Indeed, when done correctly, it can be easier to understand that Node-style concurrency, which in the limit can start getting crazy with the requisite scheduling you may need to do. Sending a message to another actor is not that difficult to wrap your head around.
So the author is arguably correct, if you approach concurrency like it's 1999, but concurrency has moved on since then. Done properly, with time-tested techniques and safe practices, I find threaded concurrency much easier to deal with than async code, and generally higher performance too.
The choice is between a few days of messing around with actors and it still doesn’t work and 20 minutes rewriting with Executors and done. The trick with threads is having a good set of primitives to work with and Java gives you that. In some areas of software the idea of composing a minimal set of operations really gets you somewhere, when it comes to threads it gets you to the painhouse,
I went through a phase of having a huge amount of fun writing little server/clients with async Python but switched to sync when the demands in CPU increased. The idea that “parallelism” and “concurrency” aren’t closely related is a bad idea like the alleged clean split between “authentication” and “authorization” —- Java is great because it gives you 100% adequate tools that handle parallelism and concurrency with the same paradigm.
[1] You could do error handling and teardown with monads but drunk on the alleged superiority of a new programming paradigm many people don’t —- so you meet the coders who travel from job to job like itinerant martial artists looking for functional programming enlightenment. TAOCP (Turing) stands the test of time whereas SICP (lambda calculus) is a fad.
But message passing is not a panacea. Sometimes shared mutable state is the solution that is simplest to implement and reason about. If you think about it what are database if not shared mutable state, and they have been widely successful. The key is of course proper concurrency control abstractions.

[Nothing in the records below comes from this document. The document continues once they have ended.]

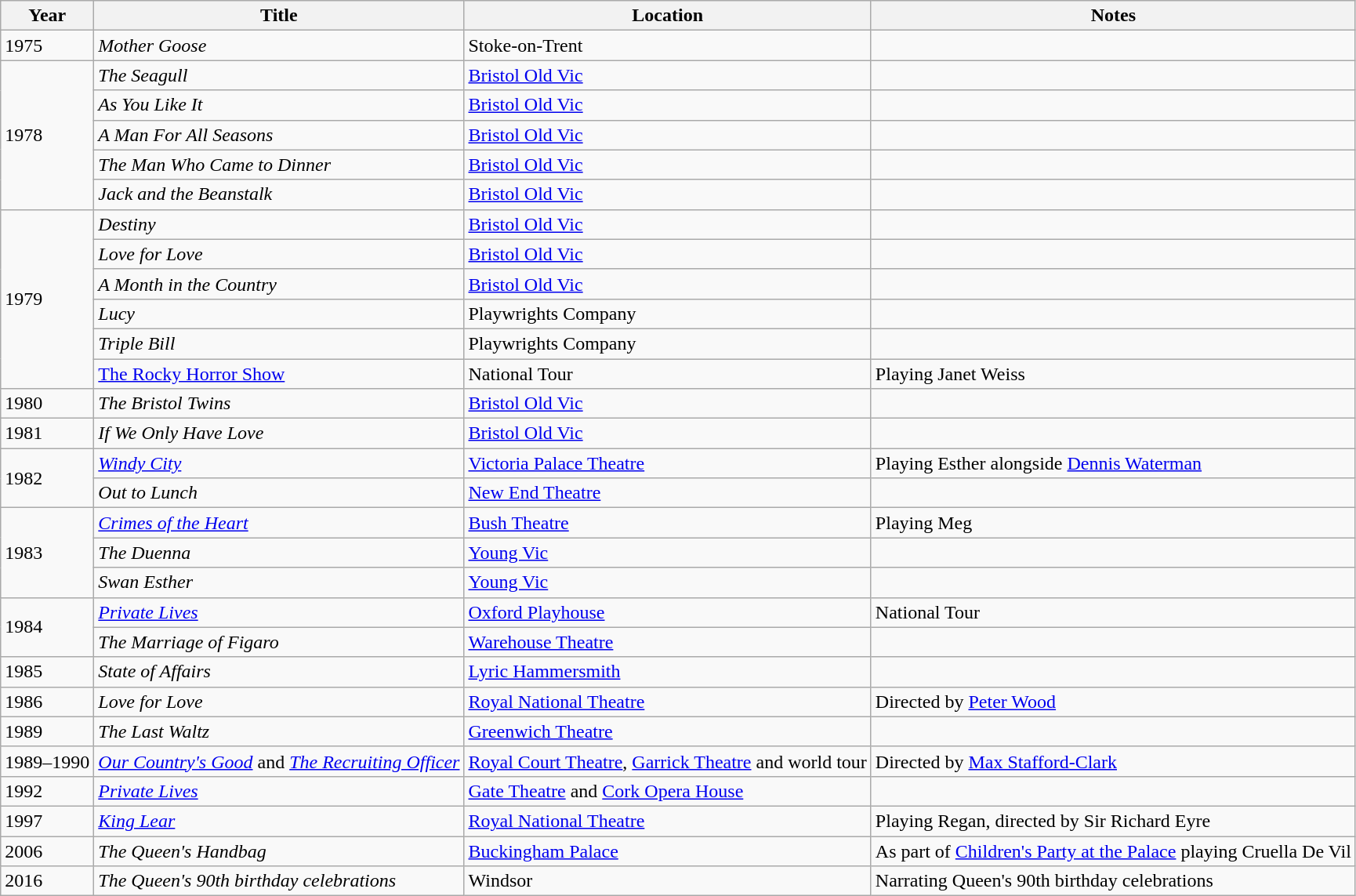
Buckingham Palace (668, 850)
The Duenna (279, 553)
As You Like It (279, 105)
1981 (47, 433)
Warehouse Theatre (668, 642)
1997 (47, 821)
1979 (47, 299)
The Marriage of Figaro (279, 642)
Gate Theatre and Cork Opera House (668, 791)
Directed by Max Stafford-Clark (1113, 761)
The Last Waltz (279, 731)
Victoria Palace Theatre (668, 463)
Windy City (279, 463)
A Month in the Country (279, 284)
Title (279, 16)
If We Only Have Love (279, 433)
Stoke-on-Trent (668, 45)
The Seagull (279, 75)
Playing Janet Weiss (1113, 374)
Oxford Playhouse (668, 612)
1989 (47, 731)
State of Affairs (279, 672)
2006 (47, 850)
1982 (47, 478)
A Man For All Seasons (279, 135)
The Man Who Came to Dinner (279, 165)
Playing Meg (1113, 523)
New End Theatre (668, 493)
Greenwich Theatre (668, 731)
Location (668, 16)
King Lear (279, 821)
Narrating Queen's 90th birthday celebrations (1113, 881)
As part of Children's Party at the Palace playing Cruella De Vil (1113, 850)
Crimes of the Heart (279, 523)
1983 (47, 553)
Windsor (668, 881)
1986 (47, 702)
2016 (47, 881)
Bush Theatre (668, 523)
Lyric Hammersmith (668, 672)
1984 (47, 627)
1989–1990 (47, 761)
Year (47, 16)
Destiny (279, 224)
Jack and the Beanstalk (279, 194)
Mother Goose (279, 45)
Directed by Peter Wood (1113, 702)
1978 (47, 135)
Triple Bill (279, 343)
Royal Court Theatre, Garrick Theatre and world tour (668, 761)
Swan Esther (279, 582)
The Bristol Twins (279, 404)
The Queen's 90th birthday celebrations (279, 881)
1980 (47, 404)
Out to Lunch (279, 493)
1985 (47, 672)
The Queen's Handbag (279, 850)
Playing Regan, directed by Sir Richard Eyre (1113, 821)
Notes (1113, 16)
1992 (47, 791)
1975 (47, 45)
Lucy (279, 314)
Playing Esther alongside Dennis Waterman (1113, 463)
Our Country's Good and The Recruiting Officer (279, 761)
The Rocky Horror Show (279, 374)
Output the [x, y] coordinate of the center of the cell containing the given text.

As someone fairly well versed in MESI and cache optimization: it really isn't. It's a minority of people that understand it (and really, that need to).
> Building your application on top of message passing not only gives away some performance
This really isn't universally true either. If you're optimizing for throughput, pipelining with pinned threads + message passing is usually the way to go if the data model allows for it.

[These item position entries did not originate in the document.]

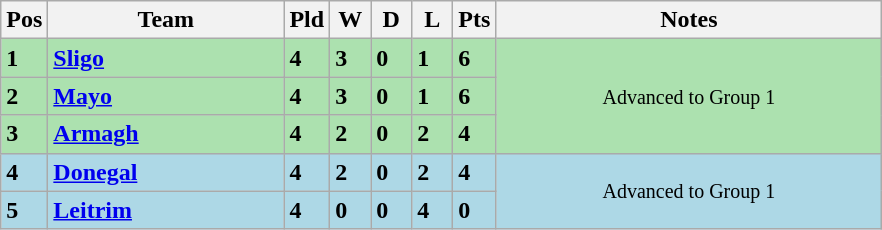
D [392, 20]
Mayo [166, 96]
Notes [689, 20]
Pts [474, 20]
L [432, 20]
Leitrim [166, 210]
Pld [307, 20]
5 [24, 210]
Team [166, 20]
Armagh [166, 134]
W [350, 20]
Pos [24, 20]
Donegal [166, 172]
Sligo [166, 58]
Search for the cell housing the specified text and yield its (x, y) center coordinate. 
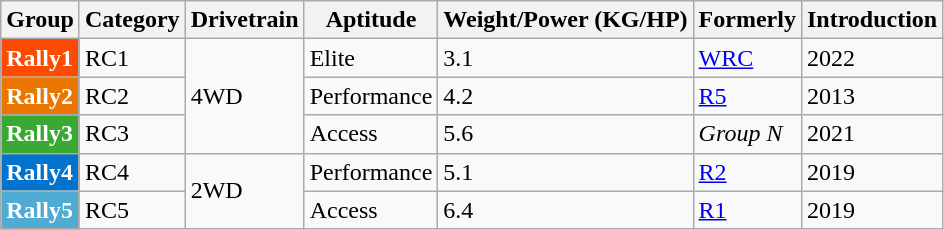
5.1 (566, 172)
2022 (872, 58)
5.6 (566, 134)
Formerly (747, 20)
4WD (244, 96)
Rally5 (40, 210)
Weight/Power (KG/HP) (566, 20)
R1 (747, 210)
2WD (244, 191)
RC1 (132, 58)
Drivetrain (244, 20)
R2 (747, 172)
WRC (747, 58)
Rally4 (40, 172)
Category (132, 20)
6.4 (566, 210)
R5 (747, 96)
Rally2 (40, 96)
Aptitude (371, 20)
RC5 (132, 210)
2013 (872, 96)
Introduction (872, 20)
RC4 (132, 172)
Rally1 (40, 58)
RC3 (132, 134)
3.1 (566, 58)
RC2 (132, 96)
Elite (371, 58)
Group (40, 20)
Rally3 (40, 134)
Group N (747, 134)
2021 (872, 134)
4.2 (566, 96)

Instead of "just throw it on a thread and forget about it" - in a production environment, use the job queue. You gain isolation and observability - you can see the job parameters and know nothing else came across, except data from the DB etc.
I mean if you go this route then you may as well say zero-copy doesn't exist. Everytime you move things between registers things are copied. I guess OP also disables all their cores and runs their OS on a single core. It's more efficient after all. I take the other view. The more effective CPU time you can use the better for a ton of non UI use cases. So I would say it is more efficient to use 2x the CPU time to reduce wall clock time by 10% for example. In fact any CPU time that is unused is inefficient in a way. It's just sitting there unused, forever lost to time.
I'm sure I've been doing it wrong. I just had better luck optimizing the performance per core rather than trying to spread the load over multiple cores.
CPU bound applications MUST use multithreading to be able to utilize multiple cores. In many cases, the framework knows how to give an API to the developer which masks the need for him to deal with setting up a worker thread pool, such as with web applications frameworks - but eventually you need one.
Learn how to be an engineer, and use the right solution for the problem.